Titre : L’Odeur de la mandarine
Scénario : Guillaume Laurant Sur une idée de Gilles Legrand
Réalisateur : Gilles Legrand
Acteurs principaux : Olivier Gourmet, Georgia Scalliet, Dimitri Storoge, Hélène Vincent, Fred Ulysse, Urbain Cancelier, Marine Vallée, Michel Robin
Date de sortie française : 30 septembre 2015

Synopsis : Eté 1918. La guerre fait rage pour quelques mois encore, mais pour Charles et Angèle, elle est déjà finie. Lui, officier de cavalerie y a laissé une jambe. Elle, son infirmière à domicile, vient de perdre au front son grand amour, le père de sa petite fille. Unis par le besoin de se reconstruire, ils nouent une complicité joyeuse qui les ramène à la vie. Sur l’insistance de Charles, Angèle accepte un mariage de raison. Il leur faudra entrer en guerre, contre eux-mêmes et contre l’autre avant d’accepter l’évidence de la passion qui les lie malgré eux

Note 4.0

A chaque fois qu’on couche ensemble c’est comme une preuve de plus pour vous et une défaite de plus pour moi.
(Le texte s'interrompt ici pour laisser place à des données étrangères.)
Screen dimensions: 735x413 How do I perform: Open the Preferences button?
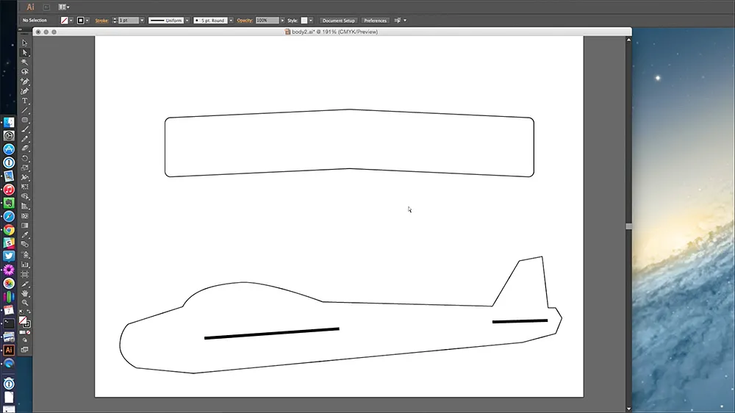[375, 21]
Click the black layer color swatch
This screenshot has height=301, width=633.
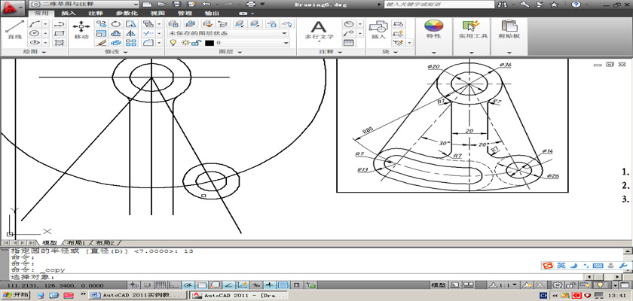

Après le réussi « Tu seras mon fils » (co écrit avec Delphine De Vigan), Gilles Legrand s’associe avec le brillant scénariste qu’est Gilles Laurant. Et leur collaboration est une bien belle réussite.
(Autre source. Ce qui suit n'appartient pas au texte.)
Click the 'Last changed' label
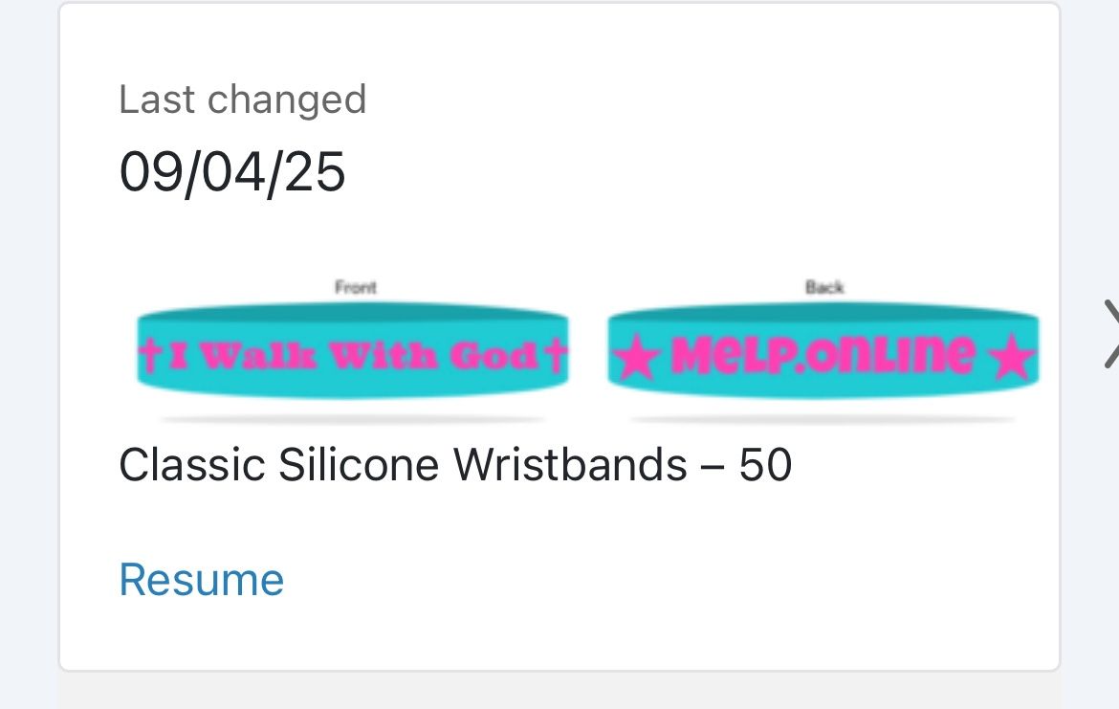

Histoire de reconstruction, de conquête, d’amour, le film fait penser au sublime film de Pascale Ferrand (« L’amant de Lady Chatterley »). Lui est un châtelain capitaine de cavalerie qui a perdu une jambe au combat. Elle, est infirmière et veuve et débarque avec sa fille pour soigner cet homme renfermé et fataliste. Ces deux là, blessés à jamais dans leur chair ou dans leur cœur, s’apprivoisent, s’apprécient, retrouvent goût à la vie, mais le bruit des canons tout près rappelle que tout cela n’est peut-être qu’une légère parenthèse. Le face à face entre Olivier Gourmet, une nouvelle fois magnifique, et la belle découverte qu’est Georgia Scalliet vaut à lui seule le détour : l’intensité de leur jeu, nous offre des scènes d’une remarquable intensité. Il ne faudrait pas n’ont plus omettre l’importance de la nature, omniprésence que la photo d’Yves Angelo sublime dans ce qu’elle a de belle et de sauvage.

On se laisse porter par cet amour qui peine à éclore, dans une belle reconstitution d’époque. Subtile et belle histoire d’amour, « L’odeur de la mandarine » est un excellent film.